Europe, by contrast, has been much more receptive, at least in more bicycle-focused countries, such as the Netherlands, Denmark, and Germany. In the Netherlands, where 25% of all trips are made by bicycle (and bicycles outnumber people), e-bikes have been adopted with enthusiasm. Of the country’s 23 million bicycles, two million are e-bikes, according to one recent Dutch government survey. E-bikes are particularly popular with elderly Dutch riders: nearly half of the 400 million kilometers traveled by e-bike are ridden by people 65 or over, according to government estimates.

The survey also noted that 40% of Dutch e-bike owners reported using their cars less after they bought an e-bike and 30% took fewer train, tram, and bus trips. In a review article that summarizes a variety of studies on e-biking in a number of different countries, Cherry and Elliot Fishman, Director of Transport Innovation at the Institute for Sensible Transportation in Melbourne, Australia, also noted a similar phenomenon elsewhere. Several studies have shown that people who own e-bikes often start using them for transportation instead of other motored travel options.

The Killer App

“E-bike riders ride more and farther than they did as [conventional] cyclists,” Cherry said in a telephone interview. “They substitute car trips at a higher rate than you would expect.
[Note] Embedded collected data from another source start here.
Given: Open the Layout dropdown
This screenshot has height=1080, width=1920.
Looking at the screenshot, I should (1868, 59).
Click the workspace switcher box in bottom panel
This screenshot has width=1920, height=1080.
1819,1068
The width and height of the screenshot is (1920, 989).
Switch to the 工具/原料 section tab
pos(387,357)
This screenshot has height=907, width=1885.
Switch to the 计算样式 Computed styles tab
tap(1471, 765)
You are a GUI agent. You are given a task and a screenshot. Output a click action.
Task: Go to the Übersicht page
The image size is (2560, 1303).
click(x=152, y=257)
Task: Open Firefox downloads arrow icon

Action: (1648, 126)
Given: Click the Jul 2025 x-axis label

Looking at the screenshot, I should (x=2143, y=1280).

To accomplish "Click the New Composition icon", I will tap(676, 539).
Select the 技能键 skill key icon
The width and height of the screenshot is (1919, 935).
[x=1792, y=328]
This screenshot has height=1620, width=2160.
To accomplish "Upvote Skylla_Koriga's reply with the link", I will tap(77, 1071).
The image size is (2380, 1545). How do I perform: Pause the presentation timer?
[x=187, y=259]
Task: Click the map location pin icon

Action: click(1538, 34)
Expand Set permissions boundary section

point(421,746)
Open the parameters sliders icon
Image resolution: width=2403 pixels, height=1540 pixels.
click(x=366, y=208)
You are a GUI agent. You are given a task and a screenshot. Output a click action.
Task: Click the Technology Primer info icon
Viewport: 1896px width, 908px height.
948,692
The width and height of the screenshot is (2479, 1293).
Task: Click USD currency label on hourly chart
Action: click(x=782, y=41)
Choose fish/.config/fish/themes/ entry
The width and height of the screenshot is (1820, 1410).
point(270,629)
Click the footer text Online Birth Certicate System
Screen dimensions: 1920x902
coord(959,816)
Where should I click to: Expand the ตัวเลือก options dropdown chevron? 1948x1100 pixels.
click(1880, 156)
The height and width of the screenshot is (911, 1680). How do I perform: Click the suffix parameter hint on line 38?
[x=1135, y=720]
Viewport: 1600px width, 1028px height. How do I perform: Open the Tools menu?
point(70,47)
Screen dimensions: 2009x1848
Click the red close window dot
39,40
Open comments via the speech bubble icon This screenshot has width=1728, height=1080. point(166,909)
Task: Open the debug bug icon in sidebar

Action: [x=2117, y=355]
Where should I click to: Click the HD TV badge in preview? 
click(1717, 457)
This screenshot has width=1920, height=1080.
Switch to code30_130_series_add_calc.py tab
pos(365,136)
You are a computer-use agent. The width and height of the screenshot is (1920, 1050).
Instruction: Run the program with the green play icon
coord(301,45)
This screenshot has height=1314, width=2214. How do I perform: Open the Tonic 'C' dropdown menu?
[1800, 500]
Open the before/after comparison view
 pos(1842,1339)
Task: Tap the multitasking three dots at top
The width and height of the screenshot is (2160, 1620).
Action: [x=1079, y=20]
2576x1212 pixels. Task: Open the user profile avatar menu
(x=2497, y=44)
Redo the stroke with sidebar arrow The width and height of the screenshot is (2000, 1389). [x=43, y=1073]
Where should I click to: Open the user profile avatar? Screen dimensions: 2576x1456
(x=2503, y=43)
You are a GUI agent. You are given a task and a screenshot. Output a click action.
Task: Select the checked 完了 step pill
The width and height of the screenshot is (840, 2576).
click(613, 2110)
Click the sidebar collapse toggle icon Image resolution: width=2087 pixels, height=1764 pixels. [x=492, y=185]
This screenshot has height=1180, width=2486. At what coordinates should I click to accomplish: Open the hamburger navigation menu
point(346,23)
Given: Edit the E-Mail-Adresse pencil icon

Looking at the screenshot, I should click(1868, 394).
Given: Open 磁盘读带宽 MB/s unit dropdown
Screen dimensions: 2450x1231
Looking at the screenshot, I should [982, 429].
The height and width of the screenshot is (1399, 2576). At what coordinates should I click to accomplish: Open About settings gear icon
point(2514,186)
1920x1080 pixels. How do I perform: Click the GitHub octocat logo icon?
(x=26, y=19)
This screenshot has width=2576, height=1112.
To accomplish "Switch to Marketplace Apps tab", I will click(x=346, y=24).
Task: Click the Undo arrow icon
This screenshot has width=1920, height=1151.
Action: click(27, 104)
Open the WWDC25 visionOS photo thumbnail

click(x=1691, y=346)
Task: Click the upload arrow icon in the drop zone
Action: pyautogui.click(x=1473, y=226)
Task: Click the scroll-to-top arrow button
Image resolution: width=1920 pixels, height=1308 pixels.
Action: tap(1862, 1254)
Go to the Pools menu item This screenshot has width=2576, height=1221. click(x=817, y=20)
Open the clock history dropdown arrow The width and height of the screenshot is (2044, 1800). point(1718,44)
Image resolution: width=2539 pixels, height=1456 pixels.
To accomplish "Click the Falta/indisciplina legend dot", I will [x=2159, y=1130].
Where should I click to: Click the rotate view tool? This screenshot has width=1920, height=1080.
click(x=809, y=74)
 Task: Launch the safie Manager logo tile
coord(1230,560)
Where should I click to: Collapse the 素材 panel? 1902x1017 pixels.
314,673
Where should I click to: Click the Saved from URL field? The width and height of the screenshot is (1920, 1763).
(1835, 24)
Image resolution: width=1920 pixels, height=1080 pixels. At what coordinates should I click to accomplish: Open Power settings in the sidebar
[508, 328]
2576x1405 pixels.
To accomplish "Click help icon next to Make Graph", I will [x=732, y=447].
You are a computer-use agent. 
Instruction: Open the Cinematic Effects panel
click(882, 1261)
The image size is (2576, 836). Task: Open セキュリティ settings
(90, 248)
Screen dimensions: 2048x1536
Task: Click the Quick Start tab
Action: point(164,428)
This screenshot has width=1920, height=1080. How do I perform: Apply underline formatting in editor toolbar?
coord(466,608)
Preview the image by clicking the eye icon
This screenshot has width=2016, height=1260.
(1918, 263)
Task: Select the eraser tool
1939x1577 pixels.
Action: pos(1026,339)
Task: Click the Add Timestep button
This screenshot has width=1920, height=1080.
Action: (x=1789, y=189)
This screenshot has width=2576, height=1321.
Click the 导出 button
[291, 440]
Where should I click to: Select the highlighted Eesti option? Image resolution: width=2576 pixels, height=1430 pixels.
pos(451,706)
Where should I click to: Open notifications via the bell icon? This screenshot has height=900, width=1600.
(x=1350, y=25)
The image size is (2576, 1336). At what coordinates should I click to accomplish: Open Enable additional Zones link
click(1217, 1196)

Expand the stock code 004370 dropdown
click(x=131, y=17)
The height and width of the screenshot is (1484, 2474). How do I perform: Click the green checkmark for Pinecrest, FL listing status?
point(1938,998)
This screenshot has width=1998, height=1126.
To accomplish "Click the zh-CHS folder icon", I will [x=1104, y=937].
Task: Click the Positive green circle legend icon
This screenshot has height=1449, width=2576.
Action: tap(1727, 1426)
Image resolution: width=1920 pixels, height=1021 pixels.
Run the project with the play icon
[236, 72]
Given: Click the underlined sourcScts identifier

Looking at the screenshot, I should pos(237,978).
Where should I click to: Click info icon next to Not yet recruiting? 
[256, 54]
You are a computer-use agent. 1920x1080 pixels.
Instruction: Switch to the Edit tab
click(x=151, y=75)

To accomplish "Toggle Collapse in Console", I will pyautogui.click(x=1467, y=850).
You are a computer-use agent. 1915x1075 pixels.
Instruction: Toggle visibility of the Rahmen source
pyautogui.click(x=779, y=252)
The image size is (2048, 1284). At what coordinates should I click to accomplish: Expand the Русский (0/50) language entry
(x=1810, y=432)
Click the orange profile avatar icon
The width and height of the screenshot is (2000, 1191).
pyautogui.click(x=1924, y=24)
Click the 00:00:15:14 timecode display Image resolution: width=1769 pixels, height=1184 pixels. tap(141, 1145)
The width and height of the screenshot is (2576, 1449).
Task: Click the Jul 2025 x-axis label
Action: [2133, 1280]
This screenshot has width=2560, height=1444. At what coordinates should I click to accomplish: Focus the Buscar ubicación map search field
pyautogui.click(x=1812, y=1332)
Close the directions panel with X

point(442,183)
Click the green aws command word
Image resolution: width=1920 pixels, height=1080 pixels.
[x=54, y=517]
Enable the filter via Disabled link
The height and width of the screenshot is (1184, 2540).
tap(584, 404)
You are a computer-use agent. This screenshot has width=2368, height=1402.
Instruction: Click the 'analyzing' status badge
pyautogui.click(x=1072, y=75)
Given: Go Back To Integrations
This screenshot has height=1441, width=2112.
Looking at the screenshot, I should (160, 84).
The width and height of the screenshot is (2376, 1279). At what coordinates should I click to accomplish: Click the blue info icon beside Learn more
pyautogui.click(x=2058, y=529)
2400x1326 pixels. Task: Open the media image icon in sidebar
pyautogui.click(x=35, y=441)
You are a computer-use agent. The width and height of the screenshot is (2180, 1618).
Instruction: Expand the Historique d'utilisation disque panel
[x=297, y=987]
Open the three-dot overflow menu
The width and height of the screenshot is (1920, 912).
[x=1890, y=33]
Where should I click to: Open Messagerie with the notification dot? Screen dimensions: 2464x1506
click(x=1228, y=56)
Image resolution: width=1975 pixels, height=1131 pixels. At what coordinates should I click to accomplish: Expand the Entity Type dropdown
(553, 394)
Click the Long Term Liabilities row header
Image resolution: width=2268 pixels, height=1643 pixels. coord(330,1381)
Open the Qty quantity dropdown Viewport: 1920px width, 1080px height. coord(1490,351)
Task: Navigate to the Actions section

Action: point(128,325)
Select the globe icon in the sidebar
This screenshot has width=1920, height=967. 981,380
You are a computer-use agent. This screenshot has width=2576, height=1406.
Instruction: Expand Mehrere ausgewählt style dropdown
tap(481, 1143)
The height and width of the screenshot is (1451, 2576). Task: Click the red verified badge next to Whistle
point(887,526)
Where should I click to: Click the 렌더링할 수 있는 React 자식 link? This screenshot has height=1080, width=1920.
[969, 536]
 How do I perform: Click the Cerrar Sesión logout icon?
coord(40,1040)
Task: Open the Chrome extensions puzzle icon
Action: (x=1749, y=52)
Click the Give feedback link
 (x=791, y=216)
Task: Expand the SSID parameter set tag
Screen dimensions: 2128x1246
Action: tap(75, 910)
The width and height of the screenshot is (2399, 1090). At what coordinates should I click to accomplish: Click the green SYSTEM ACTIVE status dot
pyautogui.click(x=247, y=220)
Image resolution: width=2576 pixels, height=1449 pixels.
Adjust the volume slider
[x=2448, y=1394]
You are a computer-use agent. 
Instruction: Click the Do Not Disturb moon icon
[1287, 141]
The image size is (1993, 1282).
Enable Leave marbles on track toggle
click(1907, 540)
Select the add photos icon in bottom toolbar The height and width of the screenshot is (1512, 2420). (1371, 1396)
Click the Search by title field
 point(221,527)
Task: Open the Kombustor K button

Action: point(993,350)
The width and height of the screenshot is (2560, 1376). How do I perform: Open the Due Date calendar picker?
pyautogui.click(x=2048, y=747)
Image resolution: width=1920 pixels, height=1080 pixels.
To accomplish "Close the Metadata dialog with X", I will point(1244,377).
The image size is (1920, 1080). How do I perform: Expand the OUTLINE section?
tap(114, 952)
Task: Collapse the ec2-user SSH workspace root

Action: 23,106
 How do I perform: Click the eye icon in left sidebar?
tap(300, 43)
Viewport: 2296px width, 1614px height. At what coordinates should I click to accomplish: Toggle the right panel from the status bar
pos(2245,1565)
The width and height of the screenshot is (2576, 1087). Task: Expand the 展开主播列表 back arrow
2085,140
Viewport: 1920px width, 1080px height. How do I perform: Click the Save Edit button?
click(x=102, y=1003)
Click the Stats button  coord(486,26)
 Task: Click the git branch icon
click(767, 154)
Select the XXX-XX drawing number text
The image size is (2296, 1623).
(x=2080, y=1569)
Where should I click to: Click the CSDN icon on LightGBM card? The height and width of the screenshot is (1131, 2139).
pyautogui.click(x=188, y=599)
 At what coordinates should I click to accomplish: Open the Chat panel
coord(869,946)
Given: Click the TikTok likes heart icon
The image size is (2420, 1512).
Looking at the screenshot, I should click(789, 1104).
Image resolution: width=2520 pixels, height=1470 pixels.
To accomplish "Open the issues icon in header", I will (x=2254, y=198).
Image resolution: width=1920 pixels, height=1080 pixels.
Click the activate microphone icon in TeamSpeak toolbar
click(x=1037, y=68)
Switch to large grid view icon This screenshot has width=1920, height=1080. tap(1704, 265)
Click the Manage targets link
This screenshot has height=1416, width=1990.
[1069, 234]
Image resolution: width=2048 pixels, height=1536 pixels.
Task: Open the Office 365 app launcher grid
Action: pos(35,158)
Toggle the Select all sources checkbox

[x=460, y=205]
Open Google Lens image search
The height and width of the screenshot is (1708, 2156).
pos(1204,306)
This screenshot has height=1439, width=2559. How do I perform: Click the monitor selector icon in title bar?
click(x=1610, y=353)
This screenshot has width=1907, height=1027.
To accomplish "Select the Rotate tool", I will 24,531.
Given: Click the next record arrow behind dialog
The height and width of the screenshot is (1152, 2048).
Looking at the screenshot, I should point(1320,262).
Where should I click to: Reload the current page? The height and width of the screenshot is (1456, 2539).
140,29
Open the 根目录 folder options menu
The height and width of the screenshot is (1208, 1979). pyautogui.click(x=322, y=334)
It changes behavior in a meaningful way.”

However, while they are cheaper and reportedly more invigorating than many other forms of transportation, the “killer app” of the e-bike for society may be its ultra-low environmental impact. Cherry and Fishman note that scientists have found that most e-bikes consume less than 2 kWh/100 km, about one-tenth the energy consumption of a small electric car and around 40 times less carbon dioxide expended by fossil-fueled electrical power plants than a standard car traveling the same distance.

“It’s an amazingly low-cost, low-energy solution,” said Cherry.